■ **INSTRUCTIONS FOR THE TASK**: Print the lines below exactly as written, with none missing.

■ **MATERIAL FOR THIS TASK**:
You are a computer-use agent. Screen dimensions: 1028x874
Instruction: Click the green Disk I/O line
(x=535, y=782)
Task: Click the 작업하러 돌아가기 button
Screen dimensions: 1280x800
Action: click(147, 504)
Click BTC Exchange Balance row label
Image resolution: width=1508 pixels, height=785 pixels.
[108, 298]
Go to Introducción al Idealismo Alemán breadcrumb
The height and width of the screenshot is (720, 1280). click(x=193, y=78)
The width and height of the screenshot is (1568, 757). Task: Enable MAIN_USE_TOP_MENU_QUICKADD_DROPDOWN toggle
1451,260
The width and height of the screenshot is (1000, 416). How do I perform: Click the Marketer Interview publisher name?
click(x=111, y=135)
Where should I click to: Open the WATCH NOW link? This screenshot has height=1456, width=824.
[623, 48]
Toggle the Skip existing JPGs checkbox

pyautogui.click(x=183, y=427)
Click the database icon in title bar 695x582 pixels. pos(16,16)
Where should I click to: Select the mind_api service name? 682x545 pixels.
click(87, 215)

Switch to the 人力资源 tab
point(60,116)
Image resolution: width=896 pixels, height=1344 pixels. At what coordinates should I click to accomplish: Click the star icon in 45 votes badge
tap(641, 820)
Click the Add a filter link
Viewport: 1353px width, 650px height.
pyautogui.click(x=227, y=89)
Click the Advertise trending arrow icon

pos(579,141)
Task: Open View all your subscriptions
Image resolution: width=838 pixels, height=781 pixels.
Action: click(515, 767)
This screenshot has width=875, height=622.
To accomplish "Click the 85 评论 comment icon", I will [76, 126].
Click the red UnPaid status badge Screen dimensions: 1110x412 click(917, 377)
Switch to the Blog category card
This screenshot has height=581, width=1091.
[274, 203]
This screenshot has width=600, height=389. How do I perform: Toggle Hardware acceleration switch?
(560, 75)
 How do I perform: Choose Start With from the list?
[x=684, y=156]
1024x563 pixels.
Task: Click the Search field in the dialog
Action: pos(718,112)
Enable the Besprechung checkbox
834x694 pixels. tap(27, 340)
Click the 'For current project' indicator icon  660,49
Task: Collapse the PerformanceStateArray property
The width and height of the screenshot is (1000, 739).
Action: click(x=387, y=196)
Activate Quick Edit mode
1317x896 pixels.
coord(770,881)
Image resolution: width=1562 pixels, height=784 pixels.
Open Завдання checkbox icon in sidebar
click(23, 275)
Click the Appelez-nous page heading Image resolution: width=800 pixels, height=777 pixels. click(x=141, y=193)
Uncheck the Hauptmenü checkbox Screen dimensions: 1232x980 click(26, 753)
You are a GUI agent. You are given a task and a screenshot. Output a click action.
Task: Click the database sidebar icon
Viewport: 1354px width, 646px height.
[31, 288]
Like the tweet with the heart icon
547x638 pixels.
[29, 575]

■ **RESPONSE AREA**:
You are a computer-use agent. Screen dimensions: 1028x874
Instruction: Click the green Disk I/O line
(x=535, y=782)
Task: Click the 작업하러 돌아가기 button
Screen dimensions: 1280x800
Action: click(147, 504)
Click BTC Exchange Balance row label
Image resolution: width=1508 pixels, height=785 pixels.
[108, 298]
Go to Introducción al Idealismo Alemán breadcrumb
The height and width of the screenshot is (720, 1280). click(x=193, y=78)
The width and height of the screenshot is (1568, 757). Task: Enable MAIN_USE_TOP_MENU_QUICKADD_DROPDOWN toggle
1451,260
The width and height of the screenshot is (1000, 416). How do I perform: Click the Marketer Interview publisher name?
click(x=111, y=135)
Where should I click to: Open the WATCH NOW link? This screenshot has height=1456, width=824.
[623, 48]
Toggle the Skip existing JPGs checkbox

pyautogui.click(x=183, y=427)
Click the database icon in title bar 695x582 pixels. pos(16,16)
Where should I click to: Select the mind_api service name? 682x545 pixels.
click(87, 215)

Switch to the 人力资源 tab
point(60,116)
Image resolution: width=896 pixels, height=1344 pixels. At what coordinates should I click to accomplish: Click the star icon in 45 votes badge
tap(641, 820)
Click the Add a filter link
Viewport: 1353px width, 650px height.
pyautogui.click(x=227, y=89)
Click the Advertise trending arrow icon

pos(579,141)
Task: Open View all your subscriptions
Image resolution: width=838 pixels, height=781 pixels.
Action: click(515, 767)
This screenshot has width=875, height=622.
To accomplish "Click the 85 评论 comment icon", I will [76, 126].
Click the red UnPaid status badge Screen dimensions: 1110x412 click(917, 377)
Switch to the Blog category card
This screenshot has height=581, width=1091.
[274, 203]
This screenshot has width=600, height=389. How do I perform: Toggle Hardware acceleration switch?
(560, 75)
 How do I perform: Choose Start With from the list?
[x=684, y=156]
1024x563 pixels.
Task: Click the Search field in the dialog
Action: pos(718,112)
Enable the Besprechung checkbox
834x694 pixels. tap(27, 340)
Click the 'For current project' indicator icon  660,49
Task: Collapse the PerformanceStateArray property
The width and height of the screenshot is (1000, 739).
Action: click(x=387, y=196)
Activate Quick Edit mode
1317x896 pixels.
coord(770,881)
Image resolution: width=1562 pixels, height=784 pixels.
Open Завдання checkbox icon in sidebar
click(23, 275)
Click the Appelez-nous page heading Image resolution: width=800 pixels, height=777 pixels. click(x=141, y=193)
Uncheck the Hauptmenü checkbox Screen dimensions: 1232x980 click(26, 753)
You are a GUI agent. You are given a task and a screenshot. Output a click action.
Task: Click the database sidebar icon
Viewport: 1354px width, 646px height.
[31, 288]
Like the tweet with the heart icon
547x638 pixels.
[29, 575]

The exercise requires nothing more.